Гильмуллина Кристина Айваровна

Аннотация


Работа посвящена изучению влияния мутаций тропомиозина, ассоциированных с врожденными пороками сердца (I130V) и некомпактной кардиомиопатией левого желудочка (D159N) на актин-миозиновое взаимодействие в миокарде желудочков и предсердий. Исследование выполнено на сократительных и регуляторных белках, изолированных из миокарда желудочков и предсердий, с помощью метода in vitro подвижной системы (ИПС).
Миозин экстрагировали из левого предсердия и желудочка барана. Миозин предсердий содержал преимущественно альфа-изоформу тяжелых цепей миозина и легкие цепи предсердного типа, миозин желудочков – бета-изоформу тяжелых цепей и легкие цепи желудочкового типа.

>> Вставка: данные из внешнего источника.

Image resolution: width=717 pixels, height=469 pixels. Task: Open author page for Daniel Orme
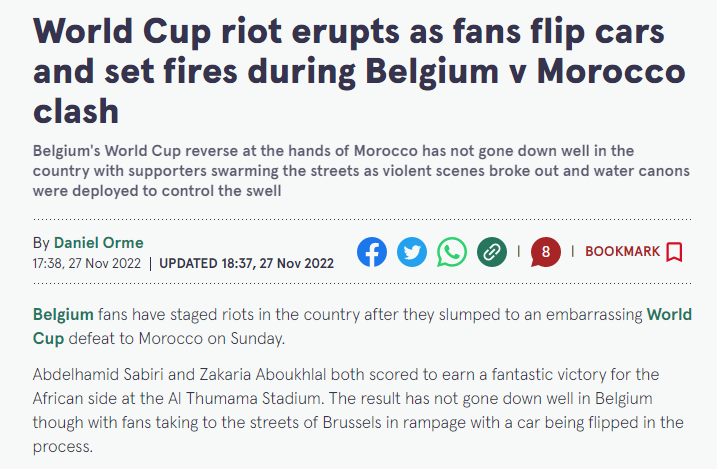(99, 243)
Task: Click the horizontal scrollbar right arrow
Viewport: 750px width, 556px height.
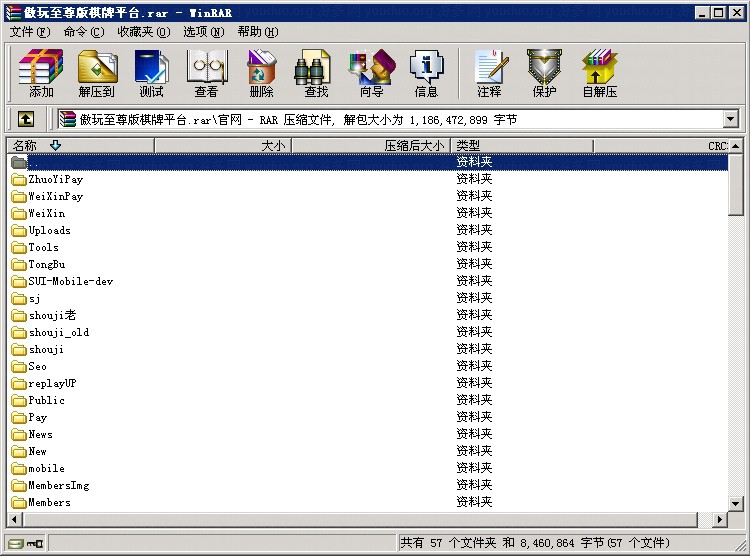Action: pyautogui.click(x=720, y=519)
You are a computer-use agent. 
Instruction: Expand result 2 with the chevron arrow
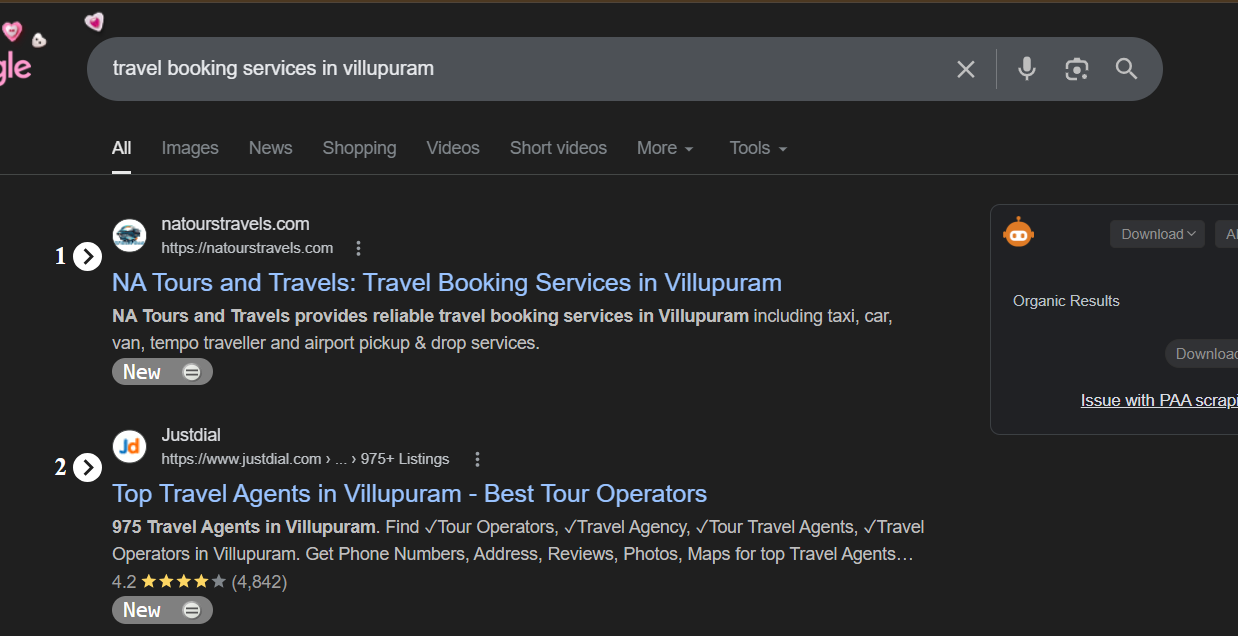pyautogui.click(x=88, y=467)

Актин выделяли из скелетных мышц кролика, тропонин – из левого желудочка быка. Человеческий Tpm1.1 дикого типа (WT) и Tpm1.1 c мутациями I130V и D159N экспрессировали в E.coli. Са2+ зависимость скорости скольжения тонких филаментов, реконструированных из актина, тропонина и Tpm с мутациями (зависимость рСа-скорость), по миозину желудочков и предсердий проанализировали в ИПС.

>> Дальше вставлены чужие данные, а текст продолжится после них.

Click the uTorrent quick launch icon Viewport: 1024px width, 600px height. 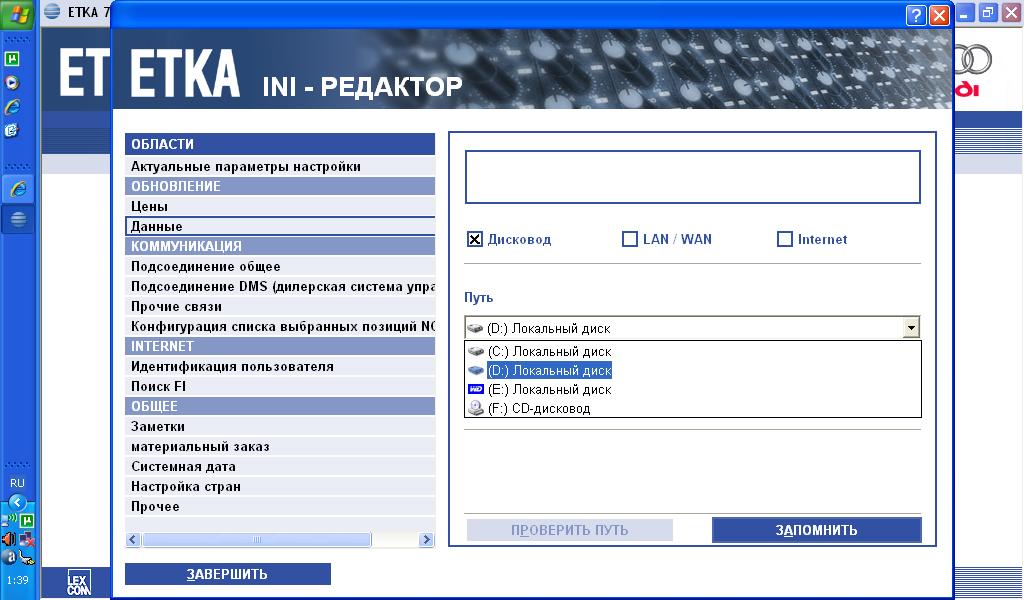[x=13, y=59]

Обнаружено, что мутации I130V и D159N Tpm по-разному влияют на характеристики Са2+ регуляции актин-миозинового взаимодействия в желудочках и предсердиях. Мутация D159N снижала максимальную скорость скольжения тонких филаментов по миозину желудочков в ИПС, и обе мутации не влияли на Са2+ чувствительность зависимости рСа-скорость миозина желудочков. С миозином предсердий мутация D159N уменьшала, а мутация I130V увеличивала максимальную скорость филаментов, и обе мутации уменьшали Са2+ чувствительность зависимости рСа-скорость.
The work is devoted to the study of the effect of tropomyosin mutations associated with congenital heart defects (I130V) and non-compact left ventricular cardiomyopathy (D159N) on actin-myosin interaction in the myocardium of the ventricles and atria. The study was performed on contractile and regulatory proteins isolated from the ventricular and atrial myocardium using an in vitro motility assay (IVMA) method.
Myosin was extracted from the left atrium and ventricle of a lamb. Atrial myosin contained mainly the alpha isoform of heavy chains of myosin and light chains of atrial type, ventricular myosin contained beta isoform of heavy chains and light chains of ventricular type. Actin was isolated from the rabbit skeletal muscles; troponin was extracted from the bovine left ventricle. Wild-type human Tpm1.1 and Tpm1.2 (WT), Tpm1.1 and Tpm1.2 with mutations I130V and D159N were expressed in E.coli. The Ca2+ dependence of the sliding velocity of thin filaments reconstructed from actin, troponin and Tpm with mutations (pCa-velocity dependence) on ventric-ular and atrial myosin, was analyzed in IVMA.
It was found that mutations I130V and D159N Tpm differently affect the characteristics of Ca2+ regulation of actin-myosin interaction in the ventricles and atria. The D159N mutation re-duced the maximum sliding velocity of thin filaments over ventricular myosin in the IVMA, and both mutations did not affect the Ca2+ sensitivity of the pCa-velocity dependence of the ventricular myosin. With atrial myosin, the D159N mutation decreased but the I130V mutation increased the maximum filament velocity, and both mutations decreased the Ca2+ sensitivity of the pCa-velocity dependence.